### Assignment
All of the records listed below should be retyped exactly.

══ Data under study

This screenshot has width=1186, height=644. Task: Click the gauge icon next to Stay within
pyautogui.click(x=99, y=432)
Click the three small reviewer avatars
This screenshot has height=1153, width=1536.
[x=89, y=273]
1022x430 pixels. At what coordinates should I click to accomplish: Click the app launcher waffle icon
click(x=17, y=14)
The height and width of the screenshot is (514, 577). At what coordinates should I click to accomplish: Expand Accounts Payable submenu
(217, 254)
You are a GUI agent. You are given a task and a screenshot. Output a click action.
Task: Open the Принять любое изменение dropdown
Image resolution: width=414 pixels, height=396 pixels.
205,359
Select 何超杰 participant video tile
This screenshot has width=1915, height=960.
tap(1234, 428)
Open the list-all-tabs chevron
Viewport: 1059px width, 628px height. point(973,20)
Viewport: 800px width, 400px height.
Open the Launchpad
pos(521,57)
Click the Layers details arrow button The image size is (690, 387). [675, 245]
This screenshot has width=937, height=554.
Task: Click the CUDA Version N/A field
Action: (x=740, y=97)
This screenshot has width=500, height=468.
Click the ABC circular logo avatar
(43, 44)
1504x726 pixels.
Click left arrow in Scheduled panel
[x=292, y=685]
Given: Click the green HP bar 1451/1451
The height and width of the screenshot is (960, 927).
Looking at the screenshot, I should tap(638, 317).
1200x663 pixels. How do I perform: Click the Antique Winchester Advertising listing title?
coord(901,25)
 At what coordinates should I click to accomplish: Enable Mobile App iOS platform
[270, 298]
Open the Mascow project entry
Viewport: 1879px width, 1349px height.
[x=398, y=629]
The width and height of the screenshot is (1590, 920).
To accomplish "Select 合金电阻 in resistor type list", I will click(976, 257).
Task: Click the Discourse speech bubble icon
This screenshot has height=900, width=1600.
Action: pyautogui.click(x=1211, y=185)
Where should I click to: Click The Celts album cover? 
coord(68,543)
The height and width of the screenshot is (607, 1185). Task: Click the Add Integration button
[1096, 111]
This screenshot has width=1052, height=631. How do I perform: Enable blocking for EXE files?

════

### Answer section
This screenshot has width=1186, height=644. Task: Click the gauge icon next to Stay within
pyautogui.click(x=99, y=432)
Click the three small reviewer avatars
This screenshot has height=1153, width=1536.
[x=89, y=273]
1022x430 pixels. At what coordinates should I click to accomplish: Click the app launcher waffle icon
click(x=17, y=14)
The height and width of the screenshot is (514, 577). At what coordinates should I click to accomplish: Expand Accounts Payable submenu
(217, 254)
You are a GUI agent. You are given a task and a screenshot. Output a click action.
Task: Open the Принять любое изменение dropdown
Image resolution: width=414 pixels, height=396 pixels.
205,359
Select 何超杰 participant video tile
This screenshot has width=1915, height=960.
tap(1234, 428)
Open the list-all-tabs chevron
Viewport: 1059px width, 628px height. point(973,20)
Viewport: 800px width, 400px height.
Open the Launchpad
pos(521,57)
Click the Layers details arrow button The image size is (690, 387). [675, 245]
This screenshot has width=937, height=554.
Task: Click the CUDA Version N/A field
Action: (x=740, y=97)
This screenshot has width=500, height=468.
Click the ABC circular logo avatar
(43, 44)
1504x726 pixels.
Click left arrow in Scheduled panel
[x=292, y=685]
Given: Click the green HP bar 1451/1451
The height and width of the screenshot is (960, 927).
Looking at the screenshot, I should tap(638, 317).
1200x663 pixels. How do I perform: Click the Antique Winchester Advertising listing title?
coord(901,25)
 At what coordinates should I click to accomplish: Enable Mobile App iOS platform
[270, 298]
Open the Mascow project entry
Viewport: 1879px width, 1349px height.
[x=398, y=629]
The width and height of the screenshot is (1590, 920).
To accomplish "Select 合金电阻 in resistor type list", I will click(976, 257).
Task: Click the Discourse speech bubble icon
This screenshot has height=900, width=1600.
Action: pyautogui.click(x=1211, y=185)
Where should I click to: Click The Celts album cover? 
coord(68,543)
The height and width of the screenshot is (607, 1185). Task: Click the Add Integration button
[1096, 111]
This screenshot has width=1052, height=631. How do I perform: Enable blocking for EXE files?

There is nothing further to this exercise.